__Work required__
Reproduce exactly, and solely, the lines running from the top of the data below through the line with "校庆 (294, 56)", both inclusive. Omit pictures.

Dataset entries:
■ ■ ■ ■ ■

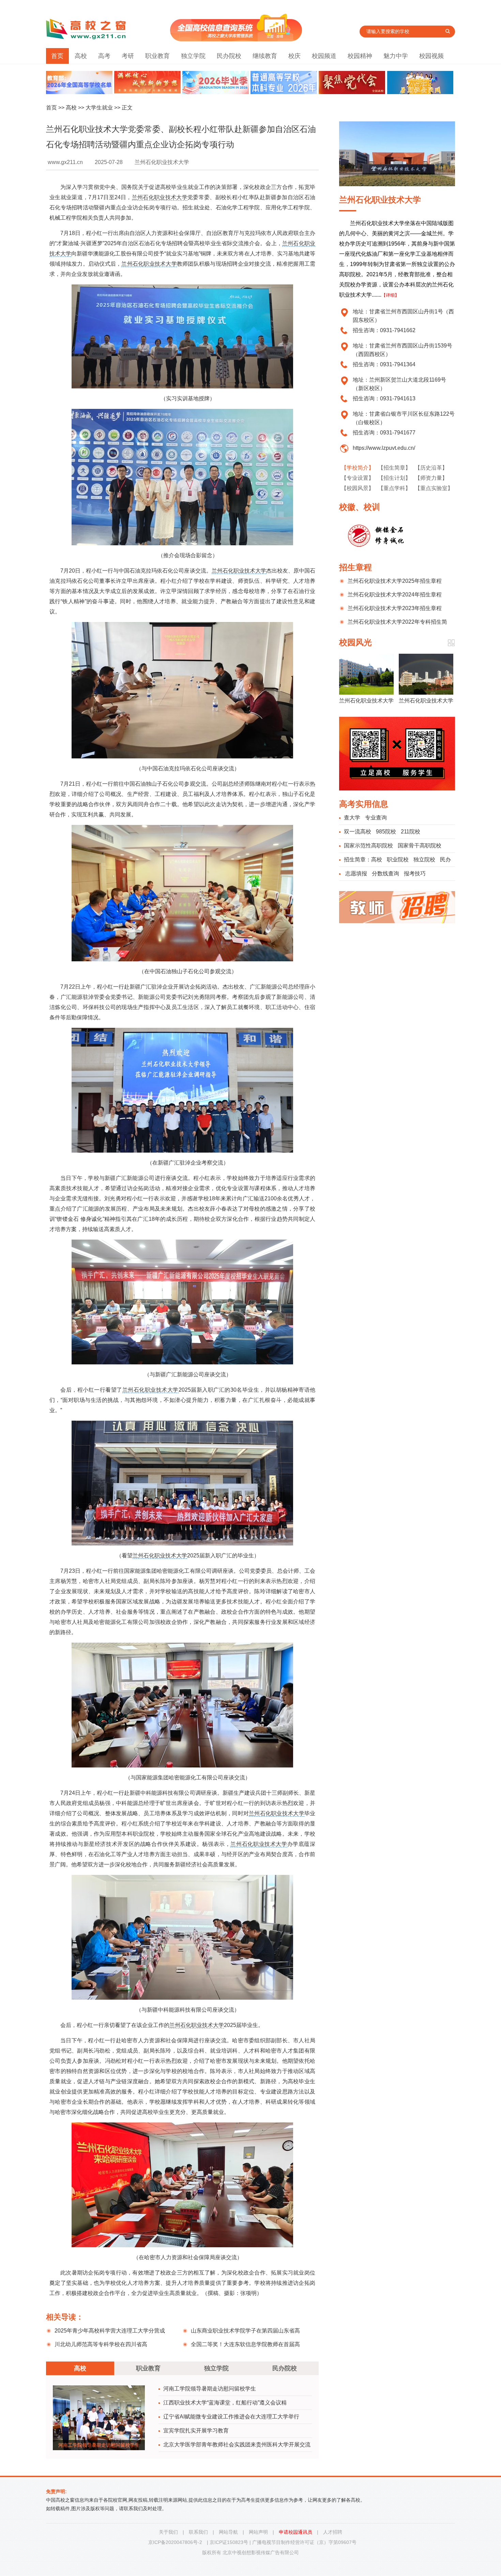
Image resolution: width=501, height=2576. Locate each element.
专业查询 (376, 817)
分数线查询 (385, 873)
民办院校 (229, 56)
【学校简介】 (357, 468)
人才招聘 (332, 2532)
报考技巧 (415, 873)
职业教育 (157, 56)
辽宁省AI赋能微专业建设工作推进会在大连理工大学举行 (231, 2416)
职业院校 (398, 859)
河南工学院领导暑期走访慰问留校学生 (209, 2389)
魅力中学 (395, 56)
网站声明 (258, 2532)
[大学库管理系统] (236, 39)
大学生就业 (99, 107)
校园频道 (324, 56)
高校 (81, 56)
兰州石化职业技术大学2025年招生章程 (395, 581)
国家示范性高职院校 (368, 845)
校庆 (294, 56)
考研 (128, 56)
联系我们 (198, 2532)
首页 (57, 56)
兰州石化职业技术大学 (159, 197)
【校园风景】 (357, 488)
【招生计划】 (394, 478)
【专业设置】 (357, 478)
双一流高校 (357, 831)
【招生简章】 (394, 468)
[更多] (451, 643)
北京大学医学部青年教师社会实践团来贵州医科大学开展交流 (236, 2444)
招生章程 (355, 567)
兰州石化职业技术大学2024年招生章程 (395, 594)
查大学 (352, 817)
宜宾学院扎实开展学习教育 (196, 2430)
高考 (104, 56)
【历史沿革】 (431, 468)
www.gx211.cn (65, 162)
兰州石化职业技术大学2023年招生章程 (395, 608)
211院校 (410, 831)
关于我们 (168, 2532)
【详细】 (390, 295)
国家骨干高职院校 (419, 845)
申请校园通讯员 (295, 2532)
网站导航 (228, 2532)
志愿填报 (356, 873)
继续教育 (265, 56)
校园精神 (360, 56)
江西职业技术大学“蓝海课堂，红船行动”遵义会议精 (225, 2402)
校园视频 (431, 56)
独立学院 (193, 56)
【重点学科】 (394, 488)
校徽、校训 (359, 507)
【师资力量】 (431, 478)
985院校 (386, 831)
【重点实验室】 (434, 488)
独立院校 (424, 859)
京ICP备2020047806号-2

■ ■ ■ ■ ■

__Output below__
Image resolution: width=501, height=2576. Locate each element.
专业查询 (376, 817)
分数线查询 (385, 873)
民办院校 (229, 56)
【学校简介】 (357, 468)
人才招聘 (332, 2532)
报考技巧 (415, 873)
职业教育 (157, 56)
辽宁省AI赋能微专业建设工作推进会在大连理工大学举行 (231, 2416)
职业院校 (398, 859)
河南工学院领导暑期走访慰问留校学生 (209, 2389)
魅力中学 (395, 56)
网站声明 (258, 2532)
[大学库管理系统] (236, 39)
大学生就业 (99, 107)
校园频道 (324, 56)
高校 (81, 56)
兰州石化职业技术大学2025年招生章程 (395, 581)
国家示范性高职院校 (368, 845)
校庆 (294, 56)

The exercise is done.